### Kaynak Alıntı
▬▬▬▬▬▬▬▬▬▬

Tüm Barışçı akademisyenler ve destekçileri 22 Nisan Cuma günü 14:00’te Çağlayan Adliyesi’ndeki Muzaffer-Meral-Kıvanç- ve Esra’nın duruşmasında buluşacağız. Can Dündar ve Erdem Gül’ün duruşmasından hemen sonra ve aynı savcı, İrfan Fidan bey ile birlikte.
Bu hafta hedef Bakırköy... T.C. Adalet Bakanlığı İstanbul-Bakırköy Kadın Kapalı Ceza İnfaz Kurumu’nun yolunu da bilmiyorum. Sağa-sola sorup öğrenmeye çalışıyorum. Her kafadan bir ses. Sonra biri “En kolayı metrobüs ile gitmek” dedi.

▬▬▬▬▬▬▬▬▬▬

### Veri Kümesi
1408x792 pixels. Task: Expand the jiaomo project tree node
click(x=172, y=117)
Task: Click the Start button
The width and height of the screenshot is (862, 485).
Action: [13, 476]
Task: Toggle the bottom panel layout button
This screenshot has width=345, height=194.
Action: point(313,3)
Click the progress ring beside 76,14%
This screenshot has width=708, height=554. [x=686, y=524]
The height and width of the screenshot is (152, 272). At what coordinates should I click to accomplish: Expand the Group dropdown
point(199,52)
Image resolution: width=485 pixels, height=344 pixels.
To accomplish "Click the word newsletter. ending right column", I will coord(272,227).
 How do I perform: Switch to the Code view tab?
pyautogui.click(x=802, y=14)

▬▬▬▬▬▬▬▬▬▬

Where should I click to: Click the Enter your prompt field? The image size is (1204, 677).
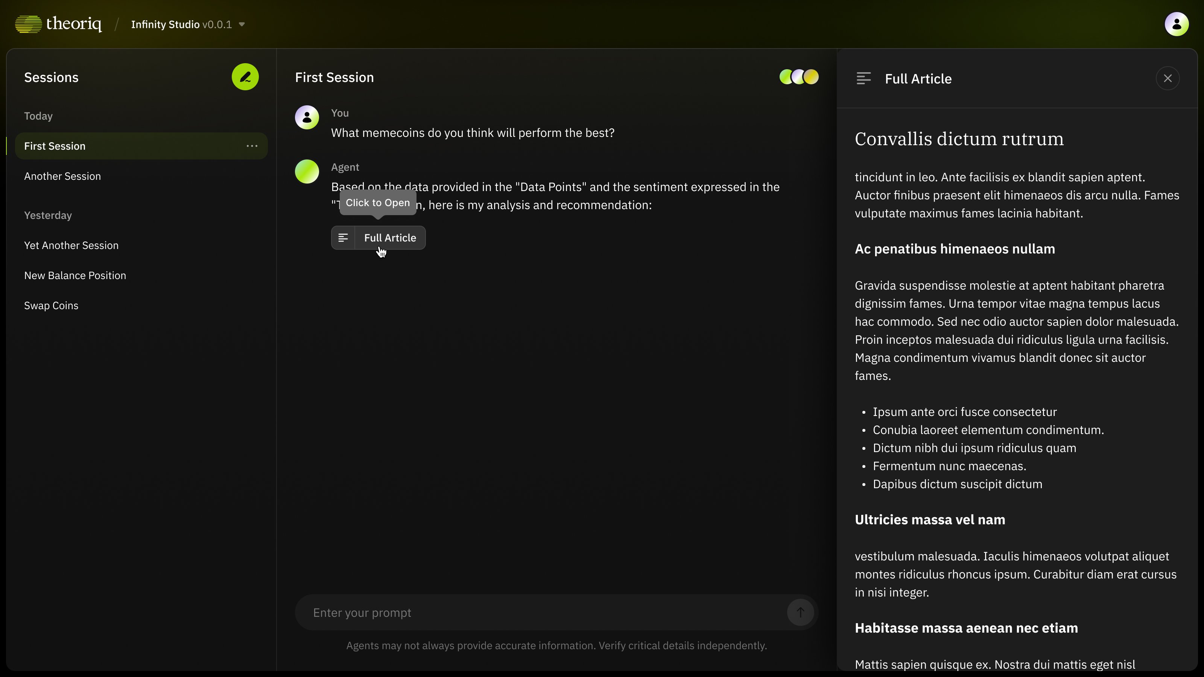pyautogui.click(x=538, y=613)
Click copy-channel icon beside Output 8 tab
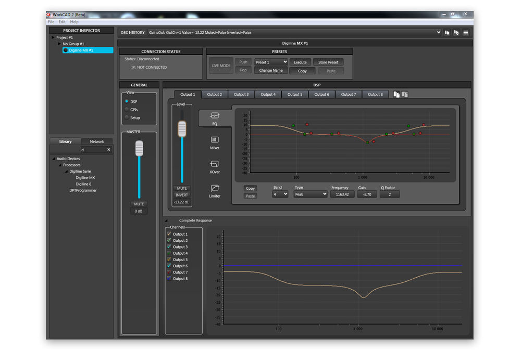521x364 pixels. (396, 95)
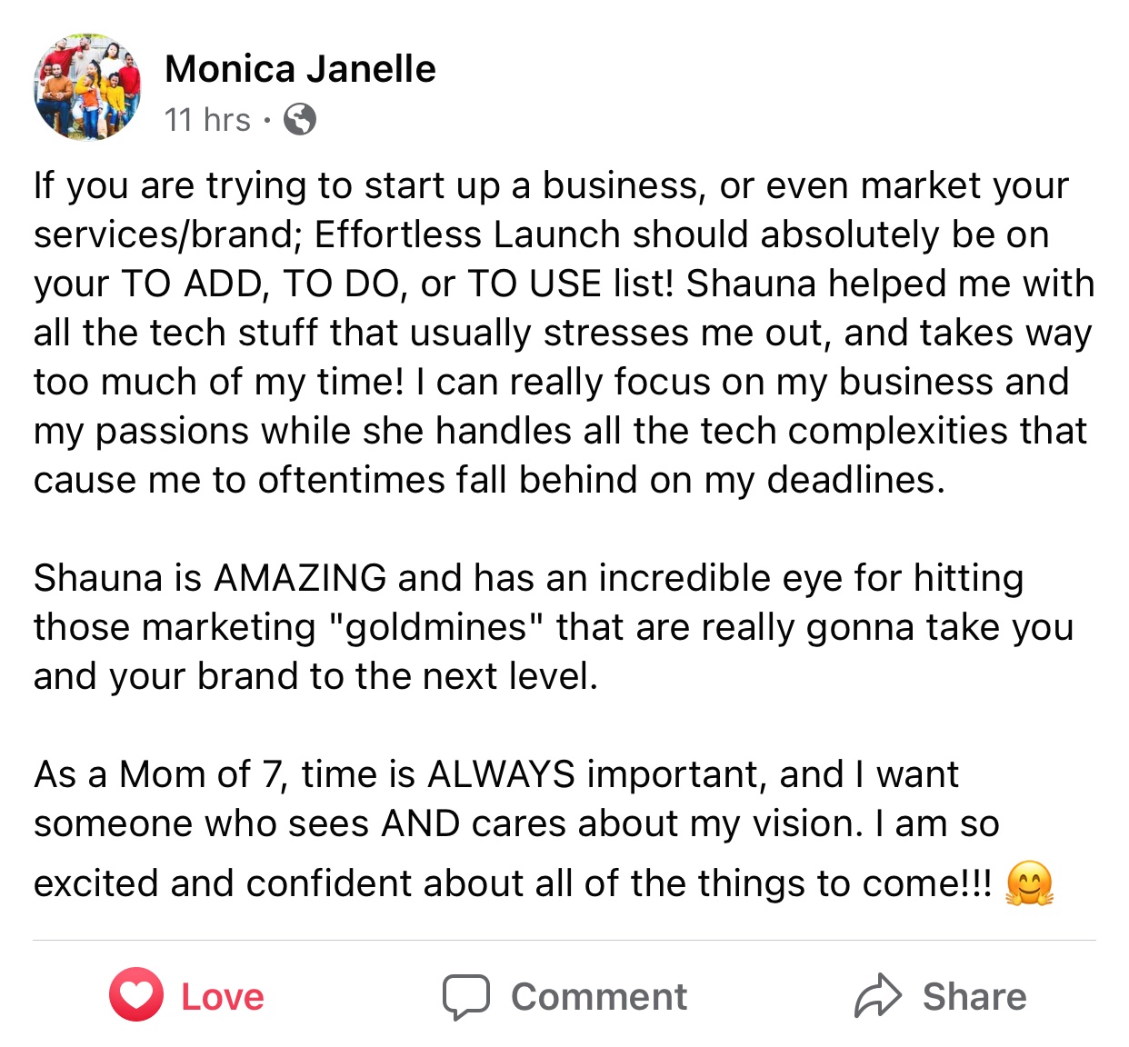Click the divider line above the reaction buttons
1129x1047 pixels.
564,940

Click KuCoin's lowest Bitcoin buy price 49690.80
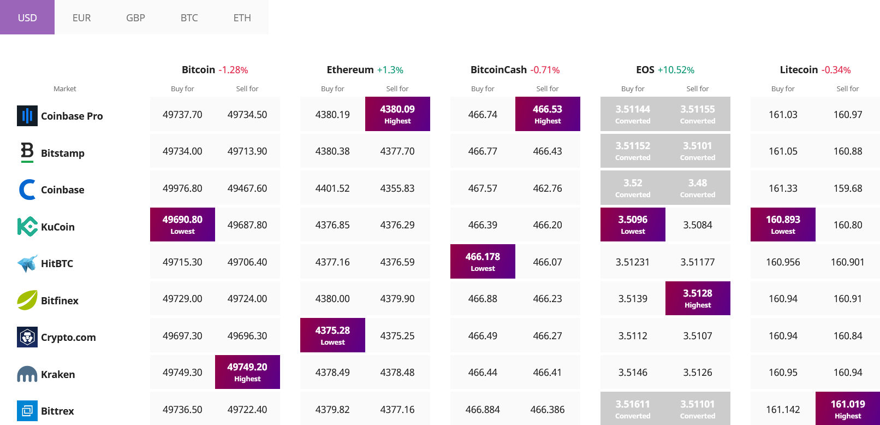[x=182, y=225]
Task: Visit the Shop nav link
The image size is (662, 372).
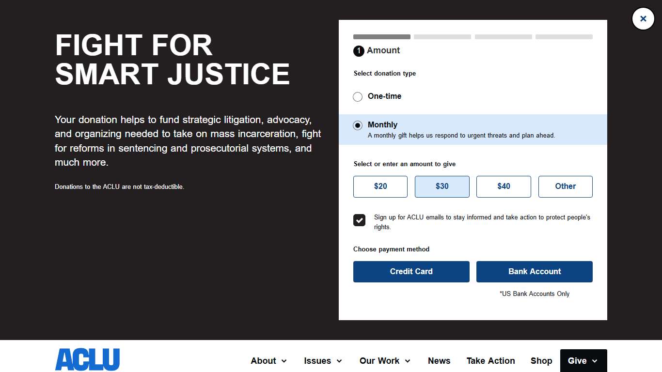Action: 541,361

▬▬▬▬▬▬▬▬▬▬

### Görevin
Kaynak alıntıdan "Tüm Barışçı akademisyenler" ifadesinin geçtiği yerden başlayıp "bey ile birlikte." ifadesinden sonra biten bölümü hiçbir değişiklik yapmadan yazar mısın?

### Görev Çıktısı
Tüm Barışçı akademisyenler ve destekçileri 22 Nisan Cuma günü 14:00’te Çağlayan Adliyesi’ndeki Muzaffer-Meral-Kıvanç- ve Esra’nın duruşmasında buluşacağız. Can Dündar ve Erdem Gül’ün duruşmasından hemen sonra ve aynı savcı, İrfan Fidan bey ile birlikte.